Only one stretch of the data below is wanted: the lines starting at the one with "4K (200, 2226)" and ending at the one with "支持 (423, 9)", both included, given again exactly.

DATASET CONTENT:
== Segment start ==

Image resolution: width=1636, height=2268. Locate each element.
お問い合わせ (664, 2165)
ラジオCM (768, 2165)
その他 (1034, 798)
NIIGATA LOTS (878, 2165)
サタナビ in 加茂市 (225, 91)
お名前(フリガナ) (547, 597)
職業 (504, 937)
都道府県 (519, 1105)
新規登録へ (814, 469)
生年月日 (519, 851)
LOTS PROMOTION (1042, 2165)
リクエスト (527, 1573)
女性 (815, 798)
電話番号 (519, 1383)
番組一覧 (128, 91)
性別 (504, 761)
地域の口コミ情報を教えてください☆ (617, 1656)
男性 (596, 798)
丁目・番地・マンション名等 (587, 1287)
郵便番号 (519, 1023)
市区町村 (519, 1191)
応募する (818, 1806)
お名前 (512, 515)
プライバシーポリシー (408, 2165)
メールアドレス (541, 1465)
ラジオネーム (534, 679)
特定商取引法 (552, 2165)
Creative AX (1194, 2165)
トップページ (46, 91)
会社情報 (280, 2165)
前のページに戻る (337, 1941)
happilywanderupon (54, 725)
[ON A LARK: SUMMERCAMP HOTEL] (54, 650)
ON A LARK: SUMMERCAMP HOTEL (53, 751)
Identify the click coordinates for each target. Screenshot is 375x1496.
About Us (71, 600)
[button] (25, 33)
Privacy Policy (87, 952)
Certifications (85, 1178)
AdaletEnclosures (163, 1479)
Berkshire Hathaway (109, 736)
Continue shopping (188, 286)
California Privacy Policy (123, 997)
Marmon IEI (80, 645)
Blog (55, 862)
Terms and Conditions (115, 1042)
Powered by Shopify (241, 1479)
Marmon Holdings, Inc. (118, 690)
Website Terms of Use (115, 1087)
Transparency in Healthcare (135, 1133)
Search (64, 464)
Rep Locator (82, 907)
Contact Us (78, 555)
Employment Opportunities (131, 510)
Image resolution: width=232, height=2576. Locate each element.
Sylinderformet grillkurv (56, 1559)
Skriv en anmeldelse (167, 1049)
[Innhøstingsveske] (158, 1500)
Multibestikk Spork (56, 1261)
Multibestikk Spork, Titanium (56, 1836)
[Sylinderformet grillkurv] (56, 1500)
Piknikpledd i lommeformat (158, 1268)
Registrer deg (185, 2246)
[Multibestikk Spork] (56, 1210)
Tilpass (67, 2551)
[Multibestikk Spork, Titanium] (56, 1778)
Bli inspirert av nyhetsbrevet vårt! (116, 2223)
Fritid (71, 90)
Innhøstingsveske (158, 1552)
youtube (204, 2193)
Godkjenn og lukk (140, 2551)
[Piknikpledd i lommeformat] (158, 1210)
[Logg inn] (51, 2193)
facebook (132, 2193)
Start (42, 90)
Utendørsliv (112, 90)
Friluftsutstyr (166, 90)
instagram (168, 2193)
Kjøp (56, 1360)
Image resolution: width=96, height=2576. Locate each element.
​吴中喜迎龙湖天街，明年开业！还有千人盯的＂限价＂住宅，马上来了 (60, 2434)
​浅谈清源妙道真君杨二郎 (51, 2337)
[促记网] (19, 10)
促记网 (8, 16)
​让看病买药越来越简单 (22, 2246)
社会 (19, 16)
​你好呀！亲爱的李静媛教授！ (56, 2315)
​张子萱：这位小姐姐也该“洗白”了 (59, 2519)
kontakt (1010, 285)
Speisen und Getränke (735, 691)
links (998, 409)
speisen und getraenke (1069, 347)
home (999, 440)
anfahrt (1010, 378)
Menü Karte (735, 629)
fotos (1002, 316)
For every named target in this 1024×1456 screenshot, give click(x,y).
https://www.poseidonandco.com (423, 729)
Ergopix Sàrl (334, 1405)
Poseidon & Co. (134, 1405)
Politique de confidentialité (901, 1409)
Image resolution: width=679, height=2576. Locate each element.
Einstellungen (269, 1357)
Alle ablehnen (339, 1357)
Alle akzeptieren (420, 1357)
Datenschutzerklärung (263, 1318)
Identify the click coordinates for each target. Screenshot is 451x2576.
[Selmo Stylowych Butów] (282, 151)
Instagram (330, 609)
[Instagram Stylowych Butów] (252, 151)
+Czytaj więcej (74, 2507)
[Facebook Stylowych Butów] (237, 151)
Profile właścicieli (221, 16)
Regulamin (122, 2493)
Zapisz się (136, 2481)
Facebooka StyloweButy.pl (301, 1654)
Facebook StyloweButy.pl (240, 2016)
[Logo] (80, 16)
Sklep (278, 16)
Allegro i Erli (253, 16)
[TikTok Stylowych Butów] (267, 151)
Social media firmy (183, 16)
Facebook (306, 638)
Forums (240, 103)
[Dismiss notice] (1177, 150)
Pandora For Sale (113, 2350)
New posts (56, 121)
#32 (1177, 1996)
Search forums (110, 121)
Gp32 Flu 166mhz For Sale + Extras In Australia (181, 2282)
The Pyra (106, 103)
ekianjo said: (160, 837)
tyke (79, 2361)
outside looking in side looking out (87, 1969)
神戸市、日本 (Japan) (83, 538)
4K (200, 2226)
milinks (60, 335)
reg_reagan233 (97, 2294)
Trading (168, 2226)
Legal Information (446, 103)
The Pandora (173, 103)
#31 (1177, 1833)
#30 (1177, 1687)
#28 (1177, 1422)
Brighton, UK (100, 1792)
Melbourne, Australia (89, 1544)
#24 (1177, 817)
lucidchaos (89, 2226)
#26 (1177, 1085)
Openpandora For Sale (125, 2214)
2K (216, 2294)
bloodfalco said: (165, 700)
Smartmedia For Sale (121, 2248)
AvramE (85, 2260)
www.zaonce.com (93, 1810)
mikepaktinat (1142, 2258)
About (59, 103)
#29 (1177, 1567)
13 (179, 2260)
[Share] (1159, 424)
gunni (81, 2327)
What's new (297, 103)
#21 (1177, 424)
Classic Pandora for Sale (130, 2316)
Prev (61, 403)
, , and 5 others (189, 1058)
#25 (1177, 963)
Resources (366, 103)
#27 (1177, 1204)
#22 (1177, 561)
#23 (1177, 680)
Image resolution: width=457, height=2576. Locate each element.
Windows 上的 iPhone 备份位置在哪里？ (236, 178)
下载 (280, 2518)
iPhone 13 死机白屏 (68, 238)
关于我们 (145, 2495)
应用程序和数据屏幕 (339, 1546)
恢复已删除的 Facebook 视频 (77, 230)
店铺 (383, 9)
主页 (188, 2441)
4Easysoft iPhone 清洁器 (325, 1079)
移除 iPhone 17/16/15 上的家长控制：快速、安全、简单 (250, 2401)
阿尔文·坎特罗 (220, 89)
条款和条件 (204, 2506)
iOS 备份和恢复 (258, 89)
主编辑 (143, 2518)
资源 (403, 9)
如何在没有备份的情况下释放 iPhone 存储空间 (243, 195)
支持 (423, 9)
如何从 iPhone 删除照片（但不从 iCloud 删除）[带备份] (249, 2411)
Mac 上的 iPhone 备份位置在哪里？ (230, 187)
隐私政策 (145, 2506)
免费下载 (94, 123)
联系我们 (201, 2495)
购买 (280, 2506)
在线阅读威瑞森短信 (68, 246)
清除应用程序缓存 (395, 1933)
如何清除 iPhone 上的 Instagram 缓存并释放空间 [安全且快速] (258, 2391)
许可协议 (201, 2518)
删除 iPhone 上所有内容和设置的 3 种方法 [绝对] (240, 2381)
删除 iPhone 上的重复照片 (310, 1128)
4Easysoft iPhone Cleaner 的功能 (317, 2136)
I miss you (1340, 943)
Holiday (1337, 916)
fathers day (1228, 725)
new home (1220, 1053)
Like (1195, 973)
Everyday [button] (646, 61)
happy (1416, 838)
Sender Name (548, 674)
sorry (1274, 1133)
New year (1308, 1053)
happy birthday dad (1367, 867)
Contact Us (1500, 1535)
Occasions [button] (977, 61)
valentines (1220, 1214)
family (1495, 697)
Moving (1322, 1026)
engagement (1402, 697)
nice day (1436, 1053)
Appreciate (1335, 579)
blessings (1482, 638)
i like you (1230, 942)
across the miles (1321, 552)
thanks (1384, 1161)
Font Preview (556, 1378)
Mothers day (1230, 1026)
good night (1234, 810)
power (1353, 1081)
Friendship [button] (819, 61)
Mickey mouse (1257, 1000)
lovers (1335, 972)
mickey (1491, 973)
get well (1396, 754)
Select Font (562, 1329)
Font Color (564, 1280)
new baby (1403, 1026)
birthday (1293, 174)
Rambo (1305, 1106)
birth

== Segment end ==

RESULT:
4K (200, 2226)
milinks (60, 335)
reg_reagan233 (97, 2294)
Trading (168, 2226)
Legal Information (446, 103)
The Pandora (173, 103)
#31 (1177, 1833)
#30 (1177, 1687)
#28 (1177, 1422)
Brighton, UK (100, 1792)
Melbourne, Australia (89, 1544)
#24 (1177, 817)
lucidchaos (89, 2226)
#26 (1177, 1085)
Openpandora For Sale (125, 2214)
2K (216, 2294)
bloodfalco said: (165, 700)
Smartmedia For Sale (121, 2248)
AvramE (85, 2260)
www.zaonce.com (93, 1810)
mikepaktinat (1142, 2258)
About (59, 103)
#29 (1177, 1567)
13 (179, 2260)
[Share] (1159, 424)
gunni (81, 2327)
What's new (297, 103)
#21 (1177, 424)
Classic Pandora for Sale (130, 2316)
Prev (61, 403)
, , and 5 others (189, 1058)
#25 (1177, 963)
Resources (366, 103)
#27 (1177, 1204)
#22 (1177, 561)
#23 (1177, 680)
Image resolution: width=457, height=2576. Locate each element.
Windows 上的 iPhone 备份位置在哪里？ (236, 178)
下载 (280, 2518)
iPhone 13 死机白屏 (68, 238)
关于我们 (145, 2495)
应用程序和数据屏幕 (339, 1546)
恢复已删除的 Facebook 视频 (77, 230)
店铺 (383, 9)
主页 (188, 2441)
4Easysoft iPhone 清洁器 (325, 1079)
移除 iPhone 17/16/15 上的家长控制：快速、安全、简单 (250, 2401)
阿尔文·坎特罗 (220, 89)
条款和条件 (204, 2506)
iOS 备份和恢复 (258, 89)
主编辑 (143, 2518)
资源 (403, 9)
如何在没有备份的情况下释放 iPhone 存储空间 (243, 195)
支持 (423, 9)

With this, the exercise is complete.